RFC-048: Evaluation ↔ Application Tightening & Alignment¶

Status: Completed
Authors: Marko Dragoljevic
Stakeholders: ML evaluation team, Core developers
Related RFCs:
docs/rfc/RFC-015-ai-experiment-pipeline.md (AI Experiment Pipeline)
docs/rfc/RFC-041-podcast-ml-benchmarking-framework.md (Benchmarking Framework)
docs/rfc/RFC-045-ml-model-optimization-guide.md (ML Model Optimization)
docs/rfc/RFC-046-materialization-architecture.md (Materialization Architecture)

Abstract¶

Over multiple iterations, we identified that evaluation runs and application (prod/dev) runs can diverge in behavior despite using the same underlying models. This RFC documents the concrete alignment rules, decisions made, and remaining optional improvements, so the system can ship cleanly now while leaving a clear path for future evaluation hardening.

This RFC explicitly separates:

What is required to ship now
What is optional and deferred (eval-only enhancements)
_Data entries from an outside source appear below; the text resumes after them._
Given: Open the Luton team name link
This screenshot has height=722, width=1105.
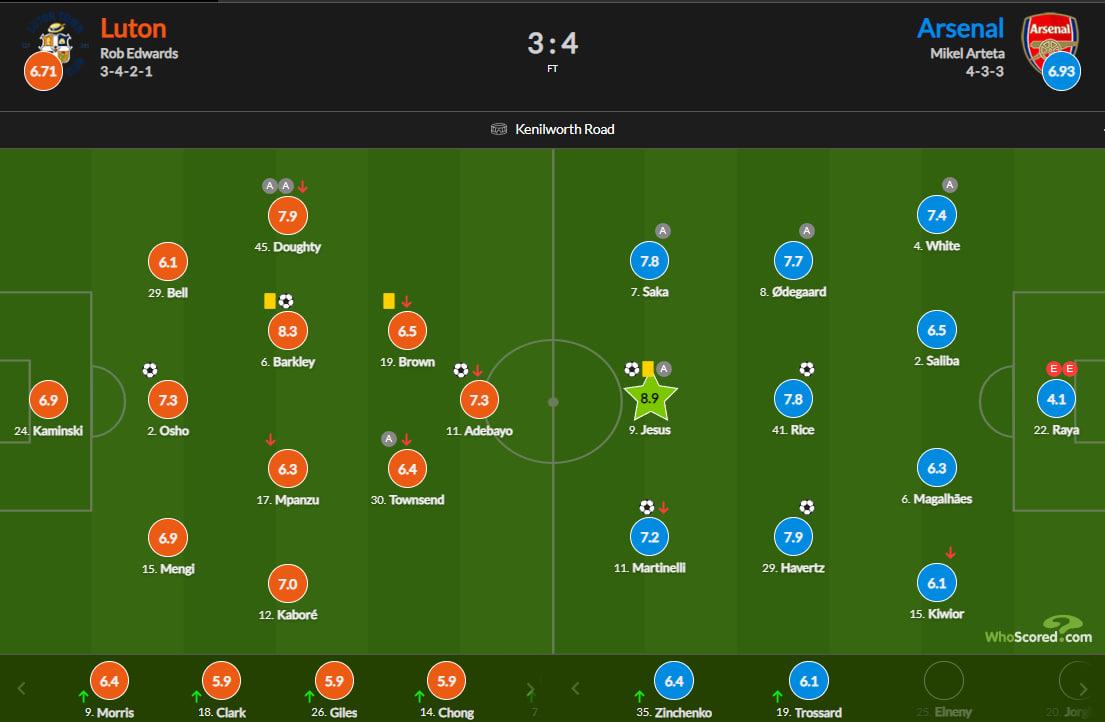Looking at the screenshot, I should point(133,27).
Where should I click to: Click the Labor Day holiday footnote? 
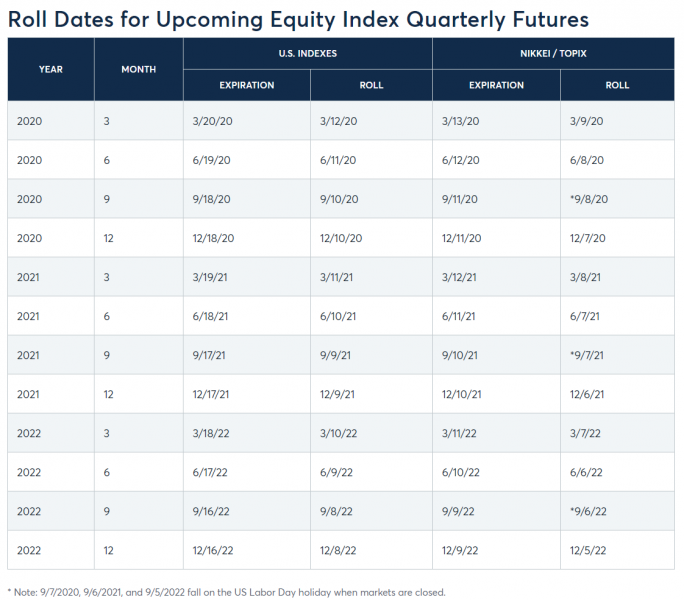226,592
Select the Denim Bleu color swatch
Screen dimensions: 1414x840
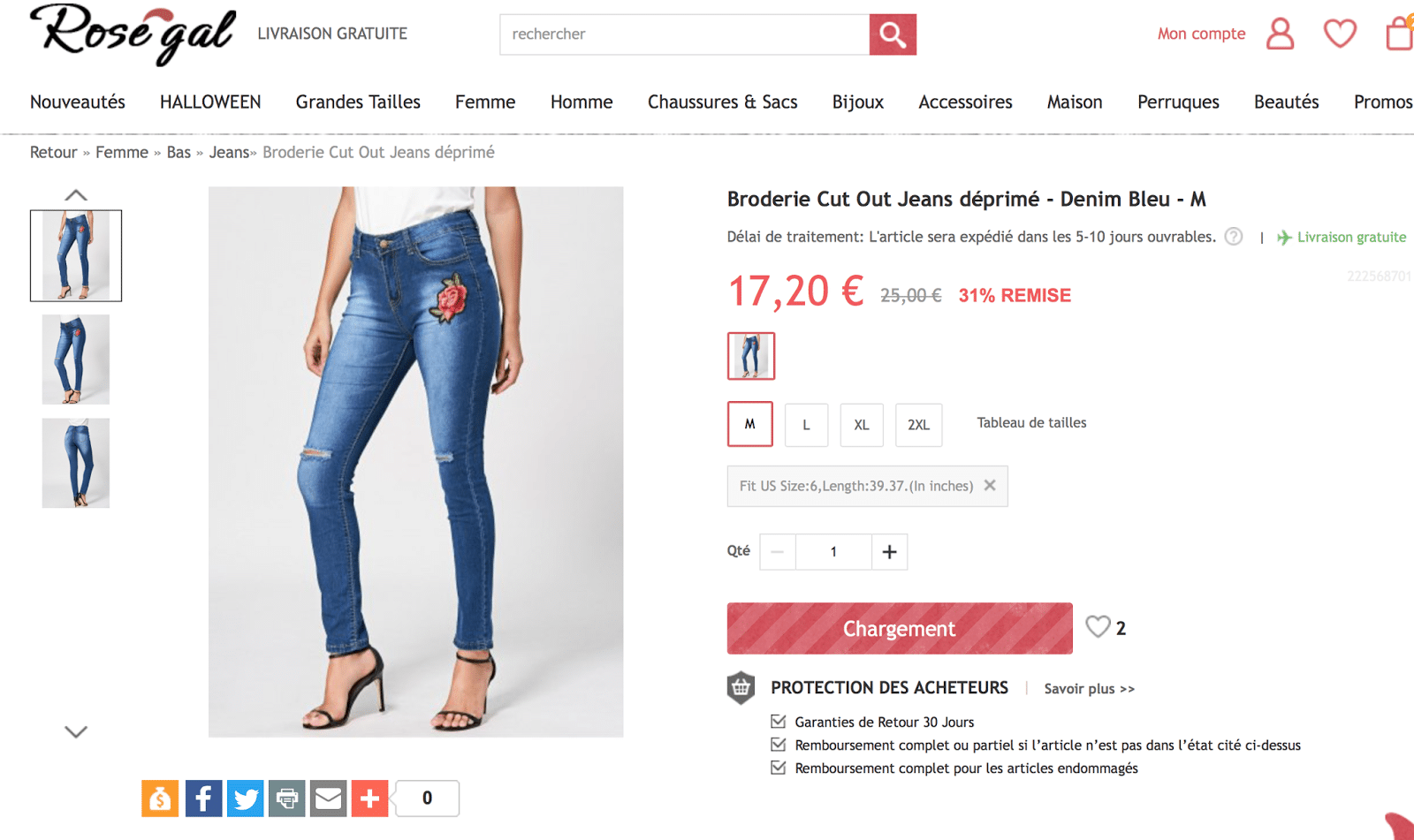751,356
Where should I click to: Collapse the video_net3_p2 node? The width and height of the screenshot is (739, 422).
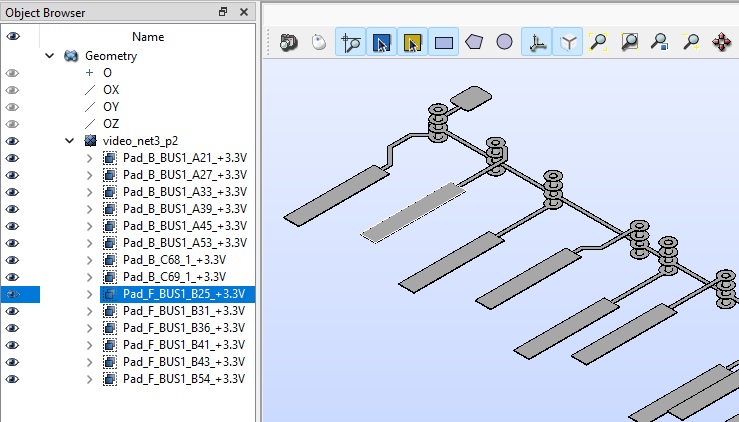(x=69, y=141)
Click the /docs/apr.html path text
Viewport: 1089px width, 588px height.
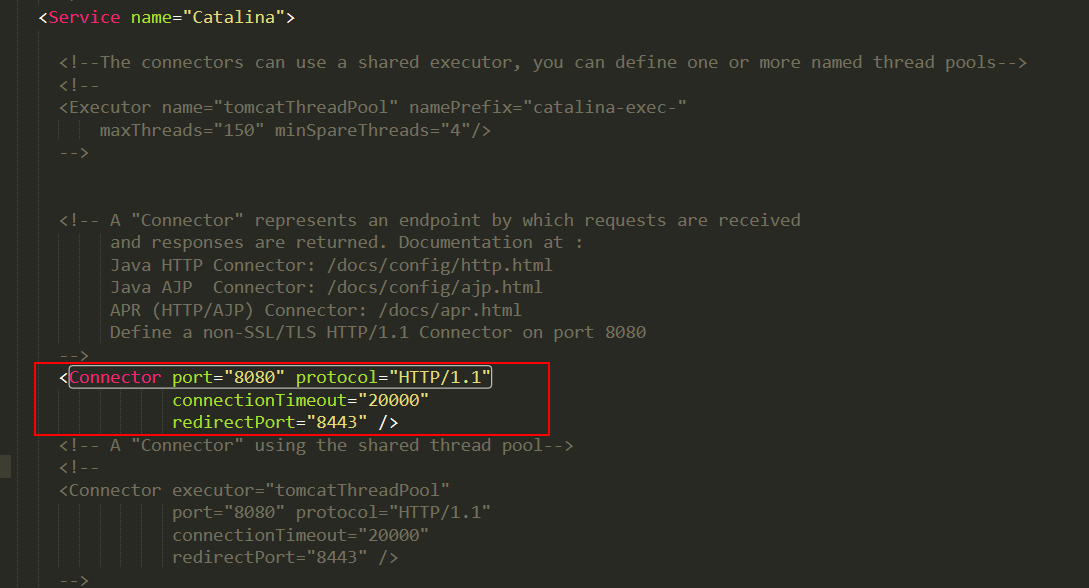[450, 310]
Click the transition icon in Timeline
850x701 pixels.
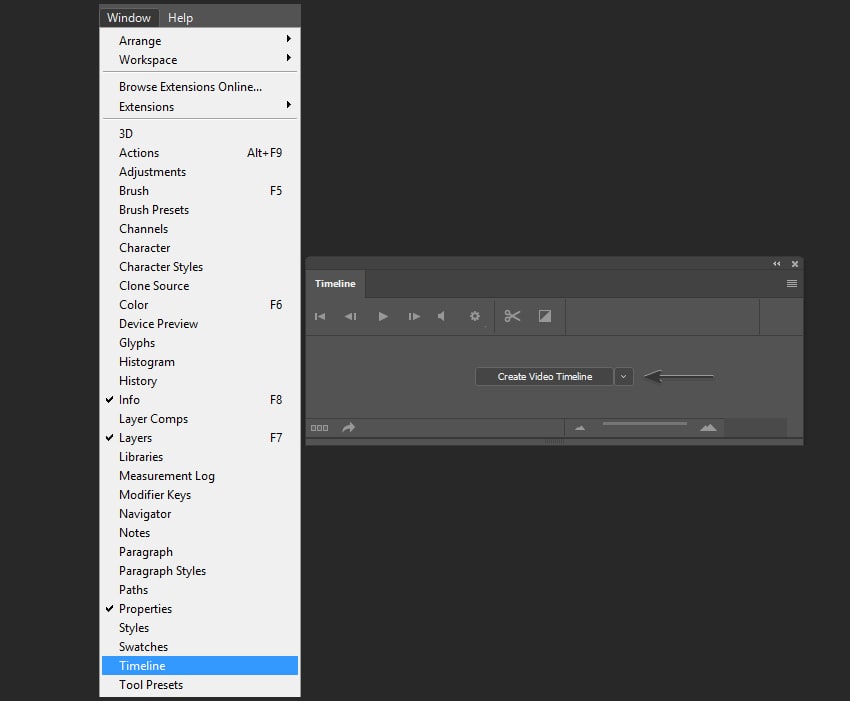pos(545,316)
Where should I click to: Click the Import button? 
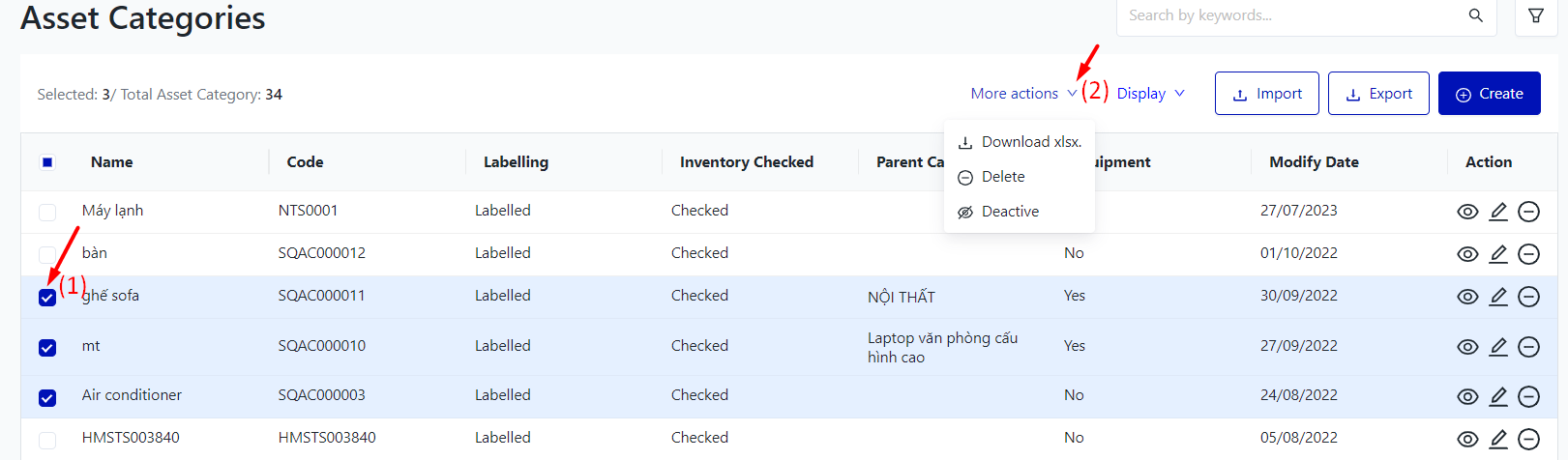point(1266,94)
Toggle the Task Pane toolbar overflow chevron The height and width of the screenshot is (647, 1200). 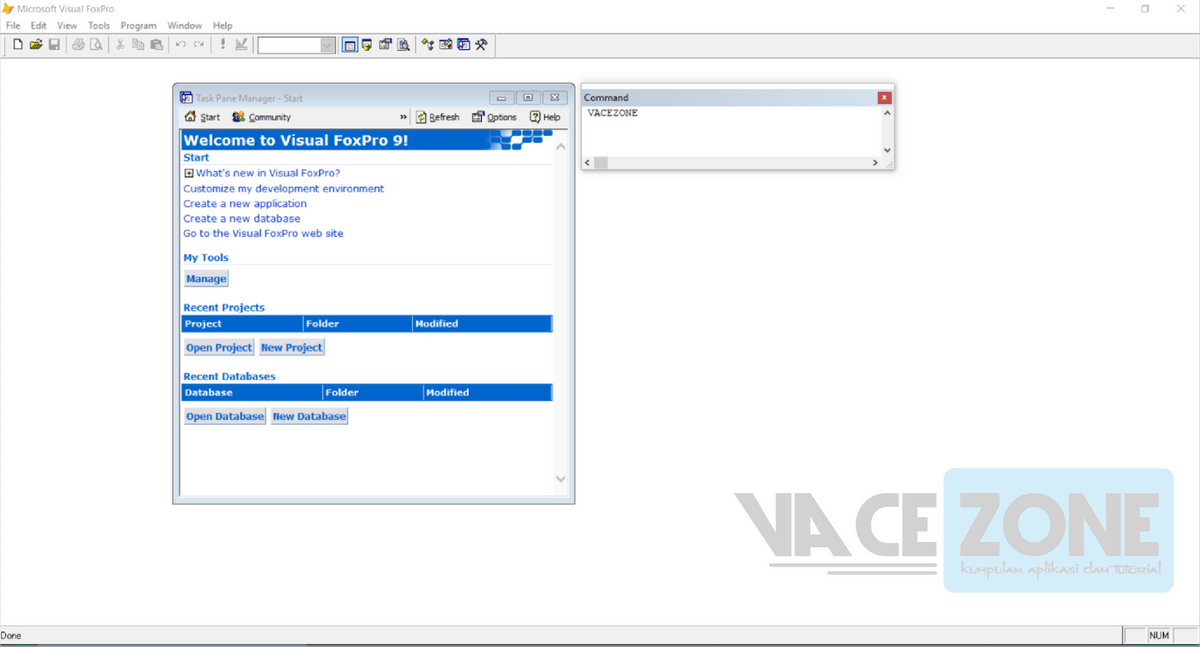coord(403,116)
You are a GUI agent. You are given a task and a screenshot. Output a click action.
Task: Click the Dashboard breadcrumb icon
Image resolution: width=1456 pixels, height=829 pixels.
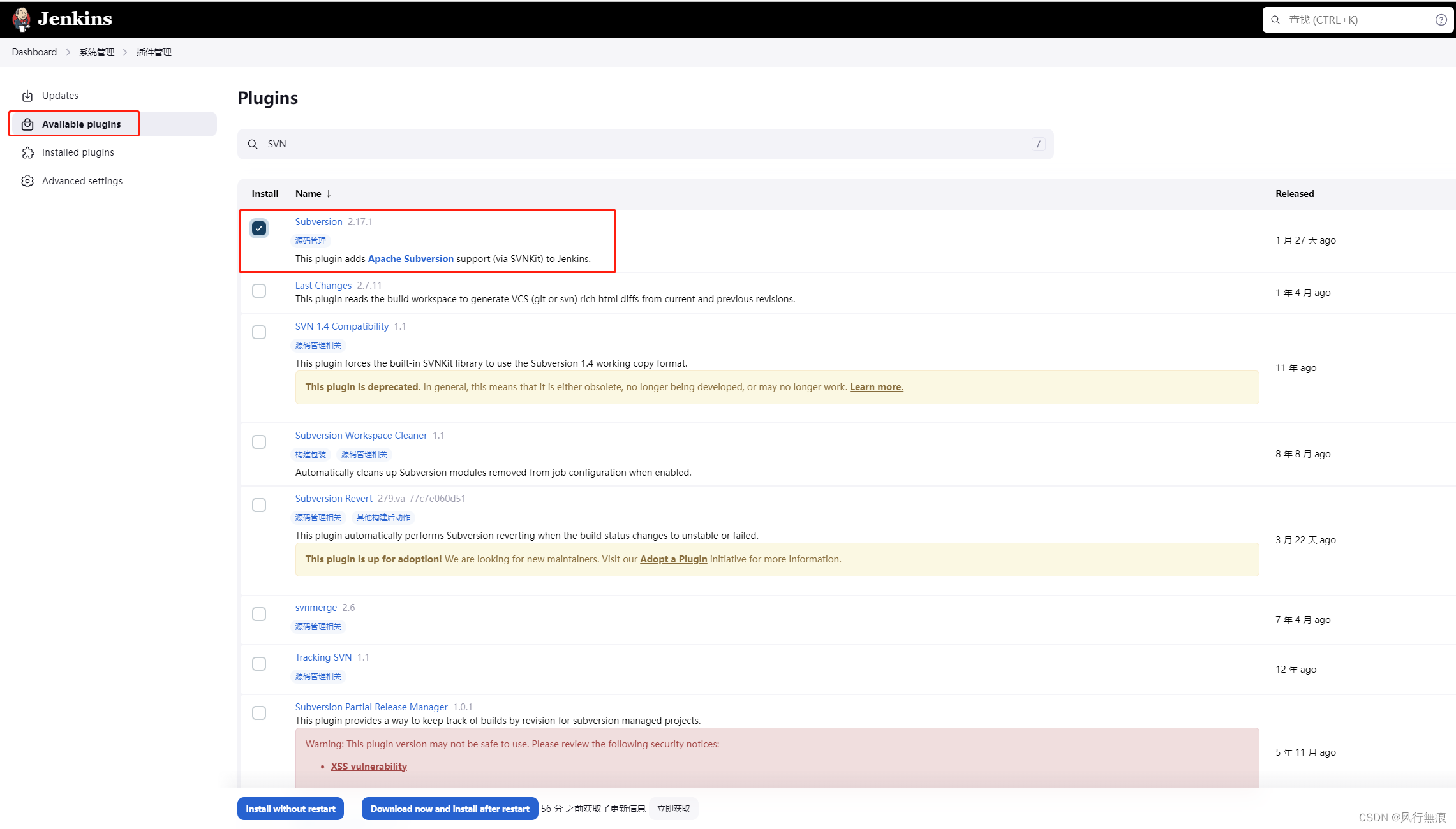coord(34,52)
Architecture Alignment: This RFC ensures that evaluation results are representative of application behavior by enforcing a single code path, explicit parameter configuration, and comprehensive fingerprinting. It aligns with RFC-015 (AI Experiment Pipeline) and RFC-041 (Benchmarking Framework) by establishing clear contracts between evaluation and production execution.

Problem Statement¶

Evaluation runs and application runs can diverge in behavior despite using the same underlying models. This divergence creates several problems:

Hidden parameter drift: Implicit defaults in eval configs differ from app configs
Unrepresentative results: Evaluation metrics don't reflect actual production behavior
Debugging difficulty: When production behavior differs from eval, root cause is unclear
Silent behavior changes: Defaults and implicit logic can change without being tracked

Key Findings:

Eval vs App Differences Are Normal — But Must Be Controlled

Differences observed were caused by: - Implicit defaults vs explicit config values - Eval-only scoring logic (gates, caps, scope filters) - Different preprocessing profiles applied implicitly - Reduce-stage parameter overrides triggered dynamically

Conclusion: Evaluation and application must share the same execution path. Any difference must be: - Explicit in config - Logged clearly - Optional (never implicit)

Use Cases:

Production deployment: Ensure that what was evaluated is what gets deployed
Regression detection: Identify when eval and prod behavior diverge
Reproducibility: Recreate production behavior from eval artifacts
Debugging: Trace production issues back to eval runs

Goals¶

Ensure evaluation results are representative of application behavior
Avoid hidden parameter drift between eval configs and app configs
Make all summarization / NER behavior explainable from logs + config
Ship a stable production version without introducing a new eval framework chapter

Non-goals¶

Building dashboards
Introducing new eval modes or presets
Changing baseline model choices

Design & Implementation¶

Alignment Rules (Authoritative)¶

Rule 1: One Code Path¶

Requirement: Eval runs must call the same providers and pipeline stages as the app.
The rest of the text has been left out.